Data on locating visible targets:
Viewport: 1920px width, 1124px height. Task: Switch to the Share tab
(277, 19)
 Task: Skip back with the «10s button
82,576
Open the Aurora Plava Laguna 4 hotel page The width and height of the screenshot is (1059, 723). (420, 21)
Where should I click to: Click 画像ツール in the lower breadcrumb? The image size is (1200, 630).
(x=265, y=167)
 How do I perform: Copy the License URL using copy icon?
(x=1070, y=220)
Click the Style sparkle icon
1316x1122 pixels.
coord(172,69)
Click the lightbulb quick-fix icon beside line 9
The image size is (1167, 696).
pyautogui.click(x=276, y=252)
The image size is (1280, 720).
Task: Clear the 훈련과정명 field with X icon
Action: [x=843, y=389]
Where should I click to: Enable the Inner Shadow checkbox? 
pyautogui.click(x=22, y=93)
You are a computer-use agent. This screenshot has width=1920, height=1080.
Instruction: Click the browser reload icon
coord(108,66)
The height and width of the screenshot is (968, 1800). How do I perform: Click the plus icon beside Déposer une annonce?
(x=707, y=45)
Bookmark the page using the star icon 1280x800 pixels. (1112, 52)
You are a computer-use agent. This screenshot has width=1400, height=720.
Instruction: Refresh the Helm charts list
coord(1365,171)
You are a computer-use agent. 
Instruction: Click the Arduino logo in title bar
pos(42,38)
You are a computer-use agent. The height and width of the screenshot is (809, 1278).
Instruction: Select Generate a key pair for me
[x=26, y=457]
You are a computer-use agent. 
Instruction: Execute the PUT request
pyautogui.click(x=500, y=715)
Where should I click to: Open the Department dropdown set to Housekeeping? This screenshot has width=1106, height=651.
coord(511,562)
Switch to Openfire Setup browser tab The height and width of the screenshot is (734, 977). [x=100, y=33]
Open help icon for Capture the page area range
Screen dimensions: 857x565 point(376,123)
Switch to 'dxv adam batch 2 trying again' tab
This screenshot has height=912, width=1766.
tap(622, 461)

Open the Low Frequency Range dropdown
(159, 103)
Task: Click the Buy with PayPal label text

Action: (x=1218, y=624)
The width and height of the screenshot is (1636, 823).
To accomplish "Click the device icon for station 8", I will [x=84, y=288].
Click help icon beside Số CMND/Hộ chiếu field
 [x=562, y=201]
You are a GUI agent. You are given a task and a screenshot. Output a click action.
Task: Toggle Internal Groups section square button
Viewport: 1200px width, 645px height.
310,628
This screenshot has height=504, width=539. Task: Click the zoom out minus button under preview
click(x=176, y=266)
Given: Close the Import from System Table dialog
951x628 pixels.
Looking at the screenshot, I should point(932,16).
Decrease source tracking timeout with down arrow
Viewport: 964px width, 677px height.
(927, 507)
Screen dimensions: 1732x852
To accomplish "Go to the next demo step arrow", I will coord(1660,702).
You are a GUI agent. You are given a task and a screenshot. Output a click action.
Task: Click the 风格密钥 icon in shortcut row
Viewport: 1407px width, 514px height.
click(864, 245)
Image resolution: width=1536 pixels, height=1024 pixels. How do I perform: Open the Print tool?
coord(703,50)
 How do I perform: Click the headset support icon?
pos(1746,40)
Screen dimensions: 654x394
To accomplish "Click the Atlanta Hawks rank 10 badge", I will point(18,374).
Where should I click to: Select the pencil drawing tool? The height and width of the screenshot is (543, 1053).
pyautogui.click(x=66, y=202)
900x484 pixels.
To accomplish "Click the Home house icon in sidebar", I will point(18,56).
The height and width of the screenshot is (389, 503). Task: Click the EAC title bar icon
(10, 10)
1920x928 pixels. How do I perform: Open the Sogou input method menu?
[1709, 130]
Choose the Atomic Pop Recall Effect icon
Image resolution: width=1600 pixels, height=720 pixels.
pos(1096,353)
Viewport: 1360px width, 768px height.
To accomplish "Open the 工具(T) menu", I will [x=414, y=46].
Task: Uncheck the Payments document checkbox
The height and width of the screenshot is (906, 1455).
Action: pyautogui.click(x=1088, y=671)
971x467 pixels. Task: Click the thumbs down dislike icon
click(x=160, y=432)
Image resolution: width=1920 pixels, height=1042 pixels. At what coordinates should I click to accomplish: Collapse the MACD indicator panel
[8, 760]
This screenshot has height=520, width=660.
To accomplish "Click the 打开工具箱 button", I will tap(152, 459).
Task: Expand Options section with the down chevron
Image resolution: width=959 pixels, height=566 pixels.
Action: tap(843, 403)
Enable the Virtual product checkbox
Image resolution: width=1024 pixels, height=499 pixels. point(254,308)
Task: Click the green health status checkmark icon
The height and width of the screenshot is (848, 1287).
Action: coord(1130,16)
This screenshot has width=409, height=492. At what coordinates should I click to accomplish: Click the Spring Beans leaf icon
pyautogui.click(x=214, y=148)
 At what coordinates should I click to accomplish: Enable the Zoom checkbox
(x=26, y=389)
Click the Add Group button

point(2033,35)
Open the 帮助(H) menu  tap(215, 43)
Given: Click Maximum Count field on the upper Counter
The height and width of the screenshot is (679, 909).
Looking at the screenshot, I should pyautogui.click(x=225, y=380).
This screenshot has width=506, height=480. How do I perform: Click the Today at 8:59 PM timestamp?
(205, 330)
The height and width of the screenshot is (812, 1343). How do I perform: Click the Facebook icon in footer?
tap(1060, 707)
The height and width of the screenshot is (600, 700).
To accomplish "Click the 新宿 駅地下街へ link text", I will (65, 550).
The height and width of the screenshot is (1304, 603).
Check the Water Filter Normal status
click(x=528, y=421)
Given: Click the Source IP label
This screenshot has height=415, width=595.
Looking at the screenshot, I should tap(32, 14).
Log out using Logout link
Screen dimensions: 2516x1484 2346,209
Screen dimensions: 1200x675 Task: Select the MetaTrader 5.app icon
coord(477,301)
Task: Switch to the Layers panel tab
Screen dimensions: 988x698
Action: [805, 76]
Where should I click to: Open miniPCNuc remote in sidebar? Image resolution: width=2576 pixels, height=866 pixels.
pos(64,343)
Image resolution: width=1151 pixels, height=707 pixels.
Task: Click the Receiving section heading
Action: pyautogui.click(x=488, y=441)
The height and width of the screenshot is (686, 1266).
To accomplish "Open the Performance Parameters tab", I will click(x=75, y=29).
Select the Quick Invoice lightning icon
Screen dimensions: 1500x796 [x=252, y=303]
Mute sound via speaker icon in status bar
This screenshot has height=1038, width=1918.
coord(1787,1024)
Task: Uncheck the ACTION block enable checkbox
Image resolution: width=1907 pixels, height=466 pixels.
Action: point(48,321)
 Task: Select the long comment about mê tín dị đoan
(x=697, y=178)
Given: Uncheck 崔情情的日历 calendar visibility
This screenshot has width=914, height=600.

◆ Written problem ◆
Rewrite the material above, substituting "Where do I click to" for every occurrence of "Where should I click to" and leaving everything else unchanged.

◆ Written solution ◆
Viewport: 1920px width, 1124px height. Task: Switch to the Share tab
(277, 19)
 Task: Skip back with the «10s button
82,576
Open the Aurora Plava Laguna 4 hotel page The width and height of the screenshot is (1059, 723). (420, 21)
Where do I click to: Click 画像ツール in the lower breadcrumb? The image size is (1200, 630).
(x=265, y=167)
 How do I perform: Copy the License URL using copy icon?
(x=1070, y=220)
Click the Style sparkle icon
1316x1122 pixels.
coord(172,69)
Click the lightbulb quick-fix icon beside line 9
The image size is (1167, 696).
pyautogui.click(x=276, y=252)
The image size is (1280, 720).
Task: Clear the 훈련과정명 field with X icon
Action: [x=843, y=389]
Where do I click to: Enable the Inner Shadow checkbox? 
pyautogui.click(x=22, y=93)
You are a computer-use agent. This screenshot has width=1920, height=1080.
Instruction: Click the browser reload icon
coord(108,66)
The height and width of the screenshot is (968, 1800). How do I perform: Click the plus icon beside Déposer une annonce?
(x=707, y=45)
Bookmark the page using the star icon 1280x800 pixels. (1112, 52)
You are a computer-use agent. This screenshot has width=1400, height=720.
Instruction: Refresh the Helm charts list
coord(1365,171)
You are a computer-use agent. 
Instruction: Click the Arduino logo in title bar
pos(42,38)
You are a computer-use agent. The height and width of the screenshot is (809, 1278).
Instruction: Select Generate a key pair for me
[x=26, y=457]
You are a computer-use agent. 
Instruction: Execute the PUT request
pyautogui.click(x=500, y=715)
Where do I click to: Open the Department dropdown set to Housekeeping? This screenshot has width=1106, height=651.
coord(511,562)
Switch to Openfire Setup browser tab The height and width of the screenshot is (734, 977). [x=100, y=33]
Open help icon for Capture the page area range
Screen dimensions: 857x565 point(376,123)
Switch to 'dxv adam batch 2 trying again' tab
This screenshot has height=912, width=1766.
tap(622, 461)

Open the Low Frequency Range dropdown
(159, 103)
Task: Click the Buy with PayPal label text

Action: (x=1218, y=624)
The width and height of the screenshot is (1636, 823).
To accomplish "Click the device icon for station 8", I will [x=84, y=288].
Click help icon beside Số CMND/Hộ chiếu field
 [x=562, y=201]
You are a GUI agent. You are given a task and a screenshot. Output a click action.
Task: Toggle Internal Groups section square button
Viewport: 1200px width, 645px height.
310,628
This screenshot has height=504, width=539. Task: Click the zoom out minus button under preview
click(x=176, y=266)
Given: Close the Import from System Table dialog
951x628 pixels.
Looking at the screenshot, I should point(932,16).
Decrease source tracking timeout with down arrow
Viewport: 964px width, 677px height.
(927, 507)
Screen dimensions: 1732x852
To accomplish "Go to the next demo step arrow", I will coord(1660,702).
You are a GUI agent. You are given a task and a screenshot. Output a click action.
Task: Click the 风格密钥 icon in shortcut row
Viewport: 1407px width, 514px height.
click(864, 245)
Image resolution: width=1536 pixels, height=1024 pixels. How do I perform: Open the Print tool?
coord(703,50)
 How do I perform: Click the headset support icon?
pos(1746,40)
Screen dimensions: 654x394
To accomplish "Click the Atlanta Hawks rank 10 badge", I will point(18,374).
Where do I click to: Select the pencil drawing tool? The height and width of the screenshot is (543, 1053).
pyautogui.click(x=66, y=202)
900x484 pixels.
To accomplish "Click the Home house icon in sidebar", I will point(18,56).
The height and width of the screenshot is (389, 503). Task: Click the EAC title bar icon
(10, 10)
1920x928 pixels. How do I perform: Open the Sogou input method menu?
[1709, 130]
Choose the Atomic Pop Recall Effect icon
Image resolution: width=1600 pixels, height=720 pixels.
pos(1096,353)
Viewport: 1360px width, 768px height.
To accomplish "Open the 工具(T) menu", I will [x=414, y=46].
Task: Uncheck the Payments document checkbox
The height and width of the screenshot is (906, 1455).
Action: pyautogui.click(x=1088, y=671)
971x467 pixels. Task: Click the thumbs down dislike icon
click(x=160, y=432)
Image resolution: width=1920 pixels, height=1042 pixels. At what coordinates should I click to accomplish: Collapse the MACD indicator panel
[8, 760]
This screenshot has height=520, width=660.
To accomplish "Click the 打开工具箱 button", I will tap(152, 459).
Task: Expand Options section with the down chevron
Image resolution: width=959 pixels, height=566 pixels.
Action: tap(843, 403)
Enable the Virtual product checkbox
Image resolution: width=1024 pixels, height=499 pixels. point(254,308)
Task: Click the green health status checkmark icon
The height and width of the screenshot is (848, 1287).
Action: coord(1130,16)
This screenshot has width=409, height=492. At what coordinates should I click to accomplish: Click the Spring Beans leaf icon
pyautogui.click(x=214, y=148)
 At what coordinates should I click to accomplish: Enable the Zoom checkbox
(x=26, y=389)
Click the Add Group button

point(2033,35)
Open the 帮助(H) menu  tap(215, 43)
Given: Click Maximum Count field on the upper Counter
The height and width of the screenshot is (679, 909).
Looking at the screenshot, I should pyautogui.click(x=225, y=380).
This screenshot has width=506, height=480. How do I perform: Click the Today at 8:59 PM timestamp?
(205, 330)
The height and width of the screenshot is (812, 1343). How do I perform: Click the Facebook icon in footer?
tap(1060, 707)
The height and width of the screenshot is (600, 700).
To accomplish "Click the 新宿 駅地下街へ link text", I will (65, 550).
The height and width of the screenshot is (1304, 603).
Check the Water Filter Normal status
click(x=528, y=421)
Given: Click the Source IP label
This screenshot has height=415, width=595.
Looking at the screenshot, I should tap(32, 14).
Log out using Logout link
Screen dimensions: 2516x1484 2346,209
Screen dimensions: 1200x675 Task: Select the MetaTrader 5.app icon
coord(477,301)
Task: Switch to the Layers panel tab
Screen dimensions: 988x698
Action: [805, 76]
Where do I click to: Open miniPCNuc remote in sidebar? Image resolution: width=2576 pixels, height=866 pixels.
pos(64,343)
Image resolution: width=1151 pixels, height=707 pixels.
Task: Click the Receiving section heading
Action: pyautogui.click(x=488, y=441)
The height and width of the screenshot is (686, 1266).
To accomplish "Open the Performance Parameters tab", I will click(x=75, y=29).
Select the Quick Invoice lightning icon
Screen dimensions: 1500x796 [x=252, y=303]
Mute sound via speaker icon in status bar
This screenshot has height=1038, width=1918.
coord(1787,1024)
Task: Uncheck the ACTION block enable checkbox
Image resolution: width=1907 pixels, height=466 pixels.
Action: point(48,321)
 Task: Select the long comment about mê tín dị đoan
(x=697, y=178)
Given: Uncheck 崔情情的日历 calendar visibility
This screenshot has width=914, height=600.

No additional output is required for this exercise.